I recently came across this post from Cliff at the Sunlight Labs blog, talking about their failed attempt to bid for a government contract (thanks to Dick for the link!). I say "their failed bid," but in fact I think it's more like the government's failure to get their bid. The current government environment is so insular, jargon-heavy and complex that a new company ends up facing all sorts of unnecessary barriers. Sunlight Labs ended up not even submitting their proposal.

But that's a discussion for another day.

What I want to comment on is their attitude to the whole thing. They looked at it as a learning and growing opportunity. They looked at it as a failure, yes, but a head-held-high kind of failure. Something to reflect on, learn from, and discuss with a wider community. They even acknowledged that, as it turns out, the project they'd planned to bid on was probably too big for their organization to effectively achieve. Now that is clearheaded humility and insightful self-awareness.

Their experience definitely gave me something to think about. I love their story, and I love the way Cliff tells it. And so we award Sunlight Labs the coveted Rogue Medal of Awesomeness.




27 July 2009

F-22 RIP (?)


With the Senate's recent decision to not fund additional F-22's, I'd like to take a moment to say, with as much respect and propriety as possible, WOO-HOO!

Ahem.

And I was also thinking that now might be a good time to highlight some of the reasons it's a good idea to not spend more money on the Raptor.

1) The SECDEF, SECAF and CSAF don't want more. In fact, the Secretary and Chief wrote an OpEd in which they said it's "time to move on."

2) Despite going operational in Dec 2005, the F-22 has yet to fly a single combat mission in either Iraq or Afghanistan. Where is it flying? Alaska - where it (ironically) performs the mission that was envisioned for it back in 1981: keeping the Russians away. Yes, I suppose that's important, but hardly the top priority for today's DoD... or tomorrow's... or the day after that...

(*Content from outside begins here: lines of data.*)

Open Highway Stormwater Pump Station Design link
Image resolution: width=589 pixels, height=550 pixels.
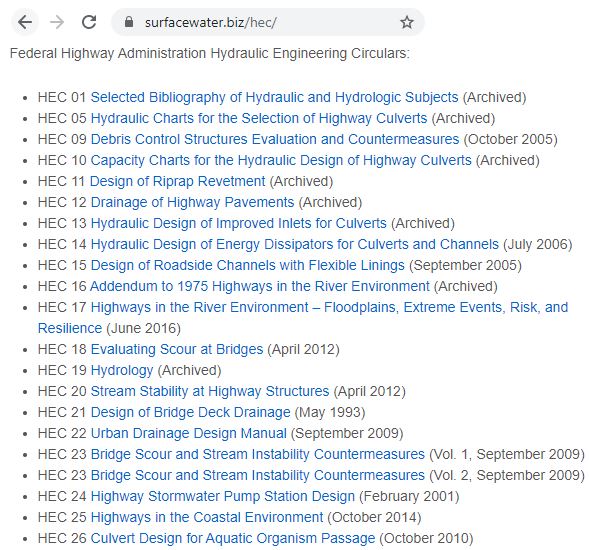click(223, 497)
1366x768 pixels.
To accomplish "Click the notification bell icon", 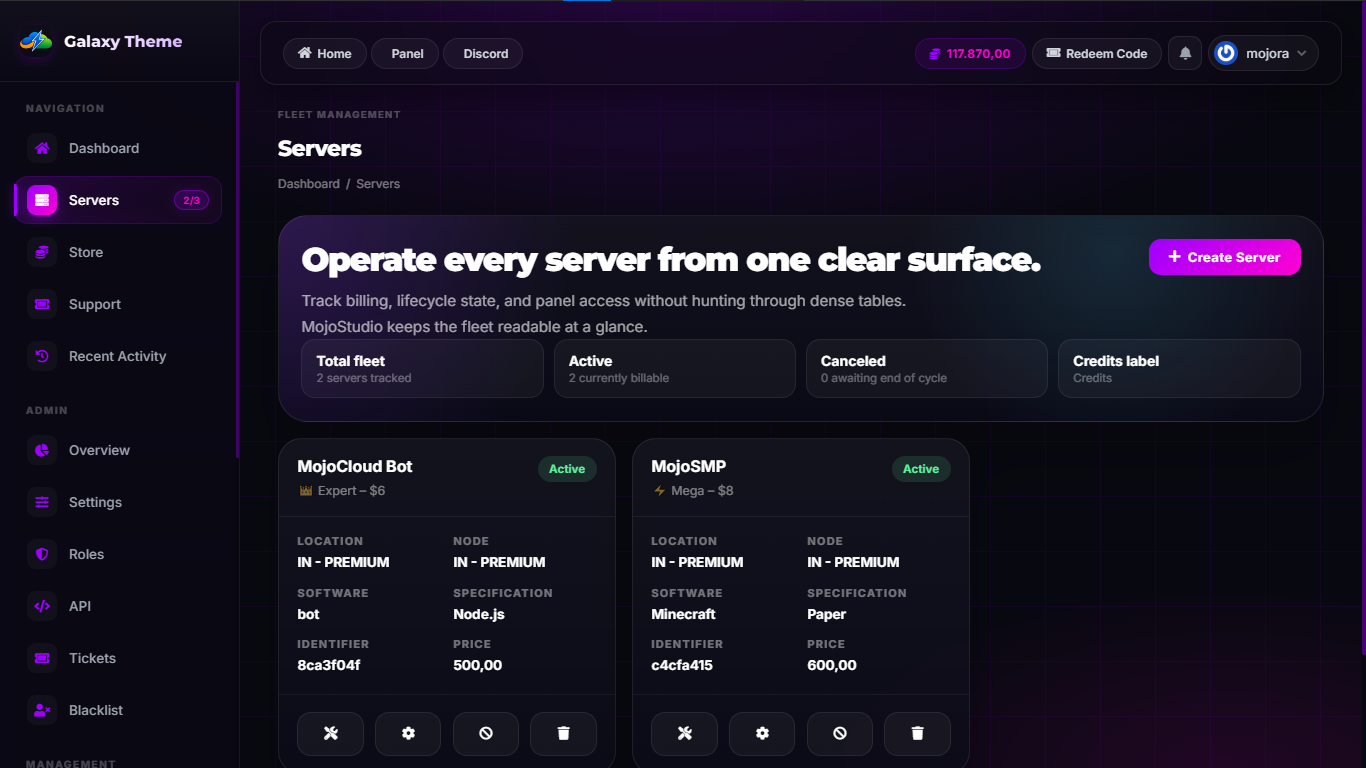I will point(1185,54).
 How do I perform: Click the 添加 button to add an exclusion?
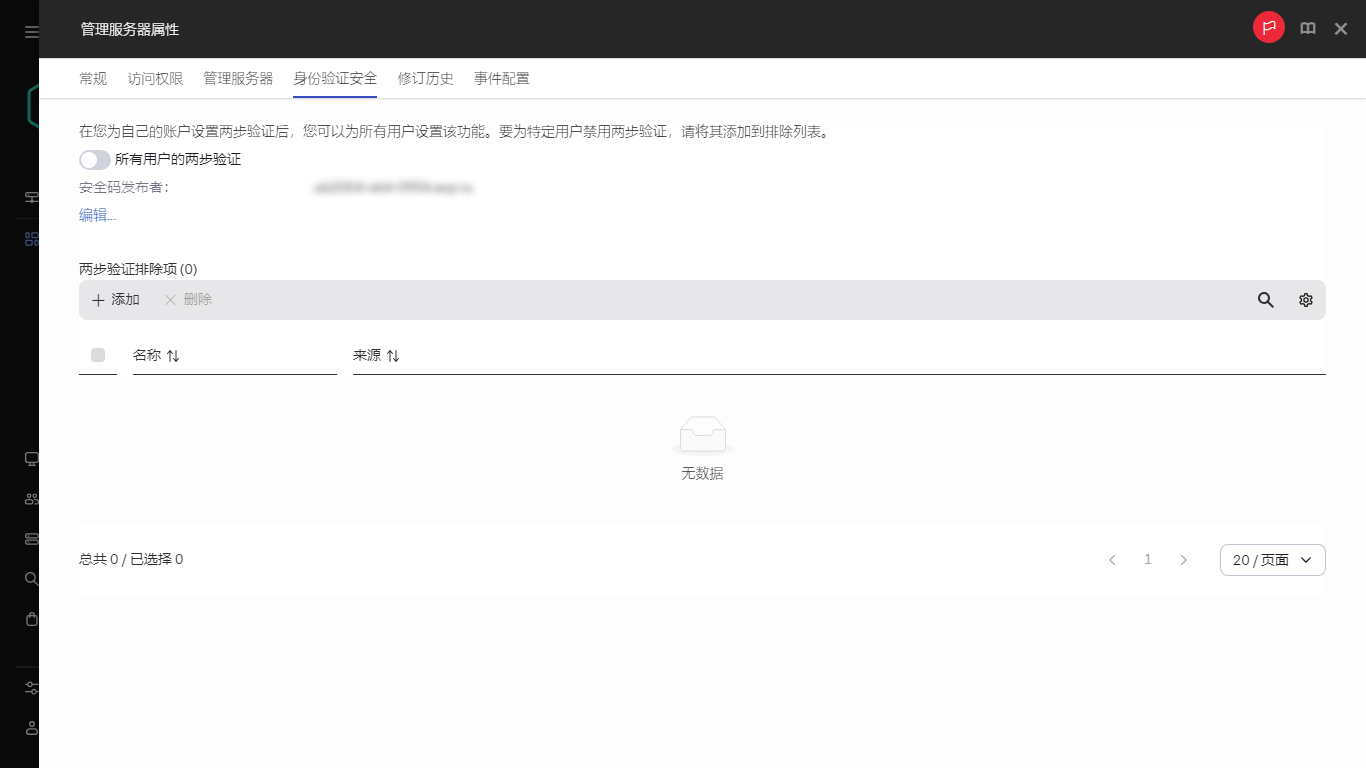(x=114, y=299)
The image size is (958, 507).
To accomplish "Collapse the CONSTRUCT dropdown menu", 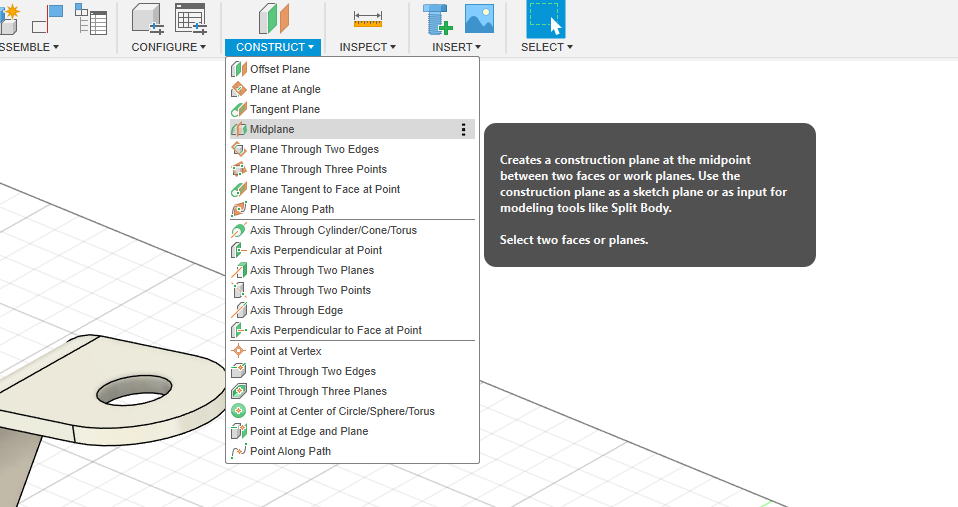I will tap(274, 47).
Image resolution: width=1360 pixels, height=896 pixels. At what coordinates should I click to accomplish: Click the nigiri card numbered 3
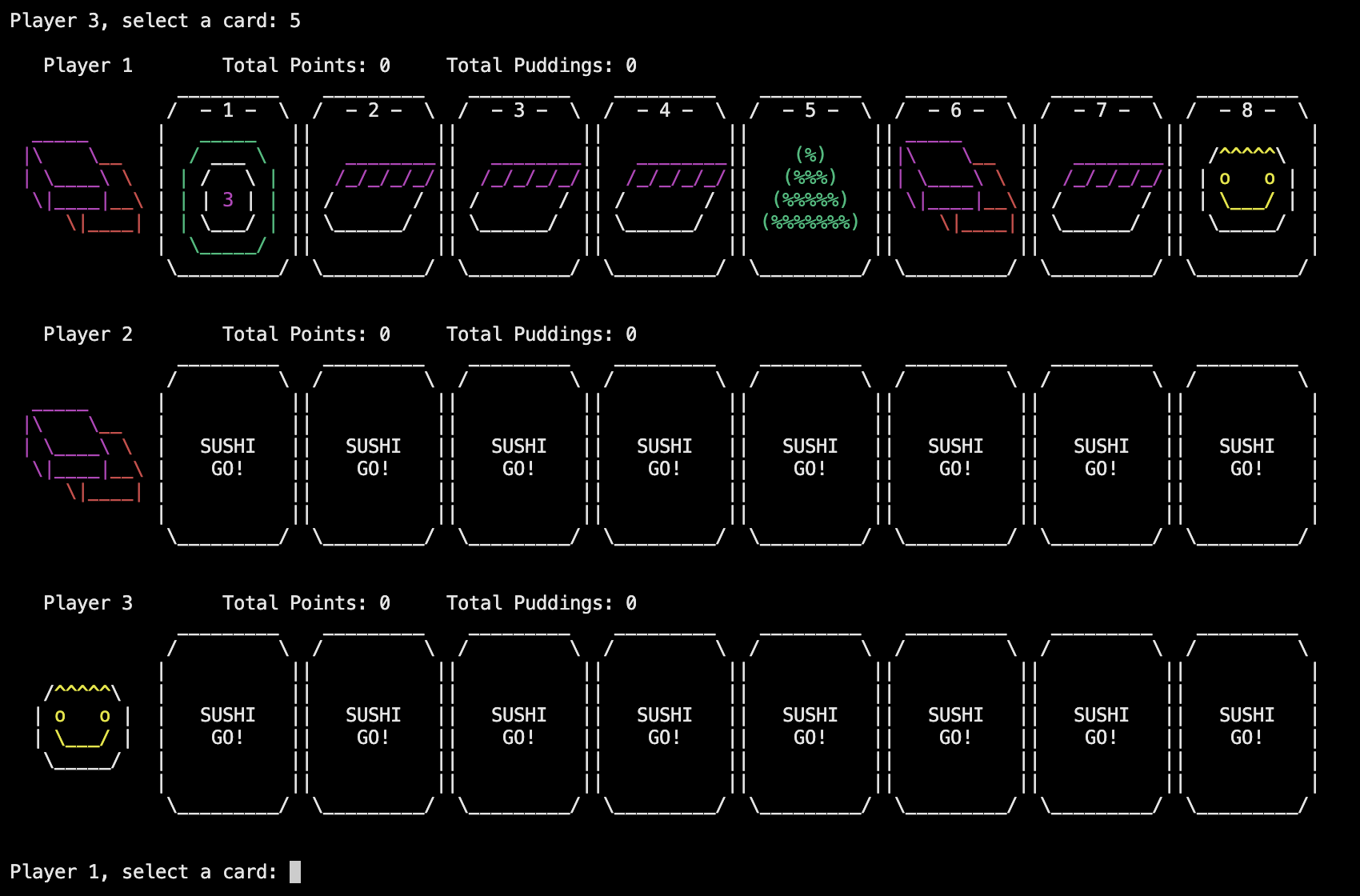[519, 187]
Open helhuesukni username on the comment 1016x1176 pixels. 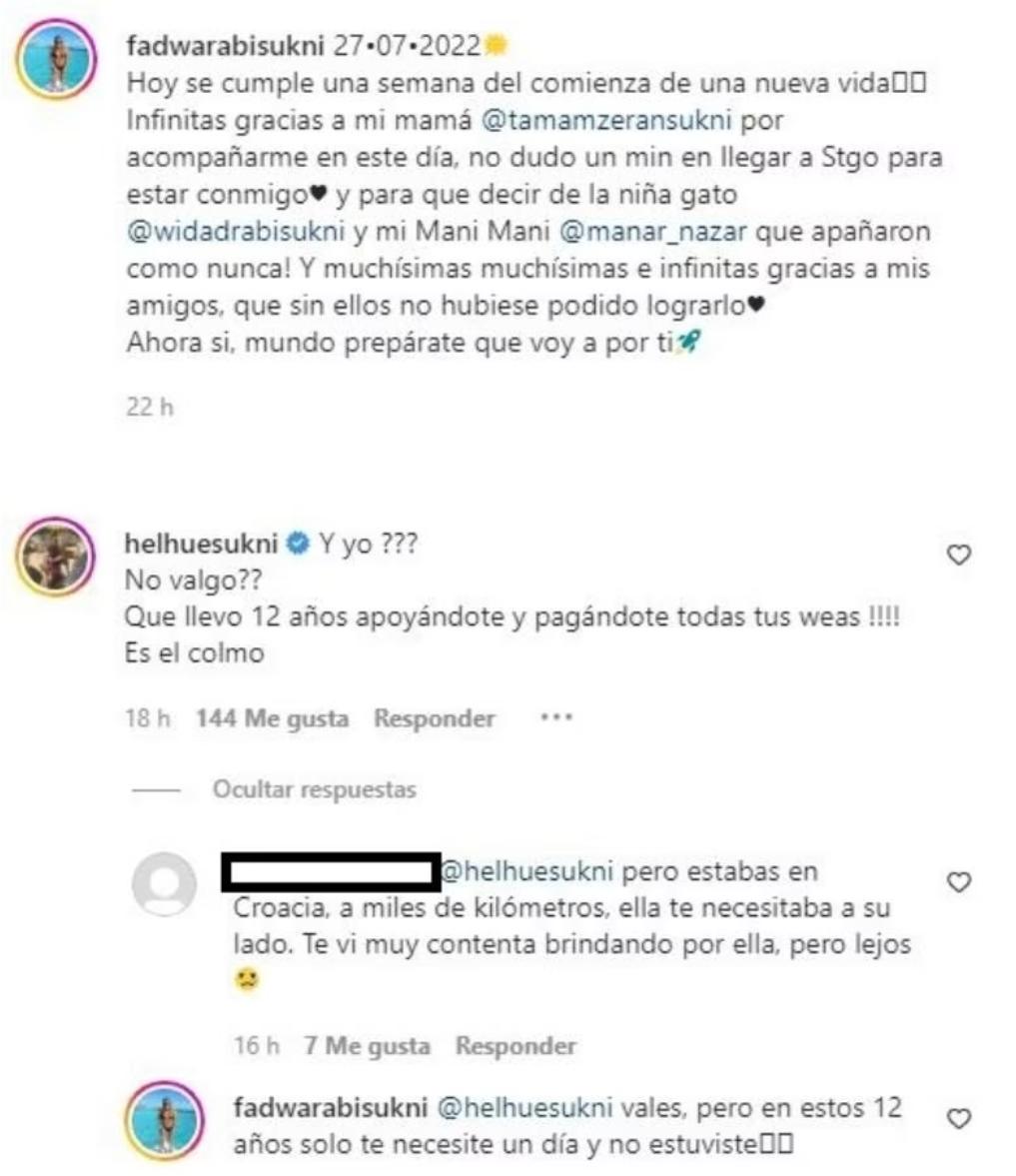tap(201, 543)
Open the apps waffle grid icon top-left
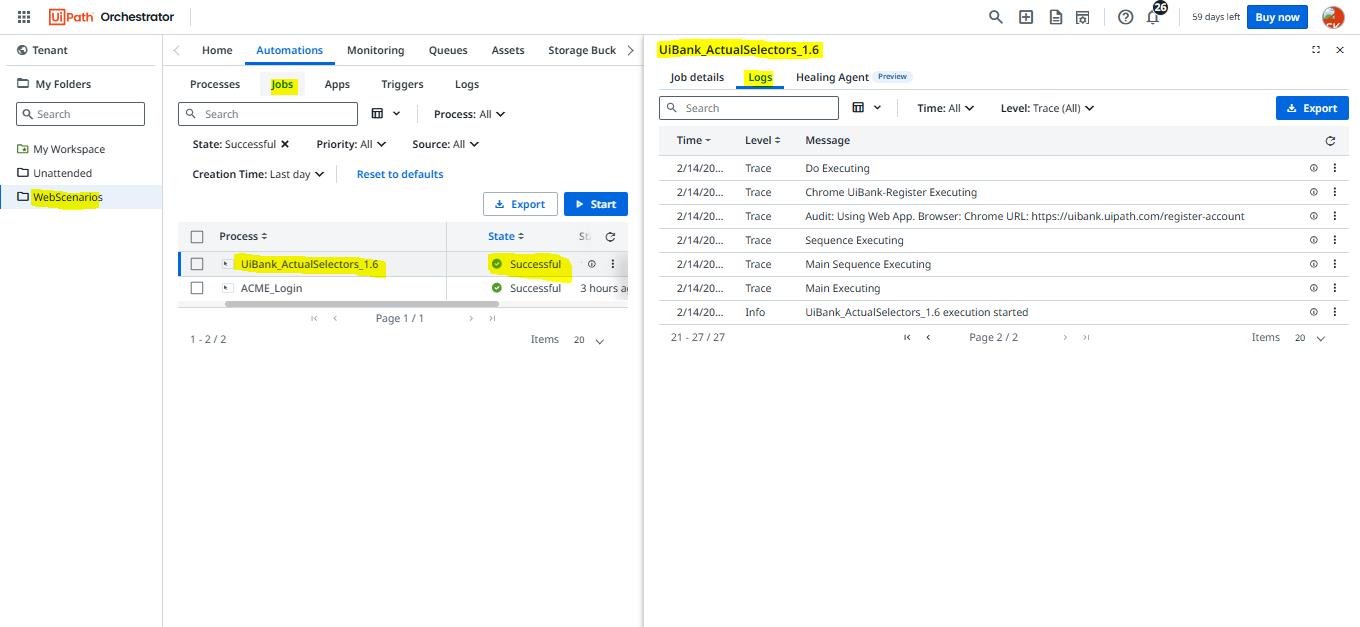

3) It's too expensive and has all sorts of maintenance problems (both of which probably contribute to #2).

Ultimately, I think the problem with the F-22 is that we've spent too much time and money on it. We made it too complicated (both operationally & technically). The end result is technically obsolete and operationally irrelevant (for example, it can't share data). Did you know we started the F-22 Upgrade program BEFORE it went operational? Um, shouldn't we at least start flying it before we upgrade it? [note: I can't put my hands on the link to support that statement at the moment, but lemme know if you want it & I'll track it down.]

If we'd focused on simplicity and insisted on budget & schedule restraints, we might have ended up with a system that was Affordable, Available when needed and Effective when used.

Instead, we ended up with one that's hugely expensive, not available on time and not suited to the military's needs. And did I mention it can't share the intel it collects (except with other F-22's)?

The lesson for the rest of the world is pretty clear. A lack of restraint, an infatuation with complexity and a dependence on political support to keep the project alive leads down a dark and ugly road.

Rogue Project Leaders take note. Rogue projects are generally quick, inexpensive, simple and unloved and/or ignored by the Powers That Be... and that's a good thing.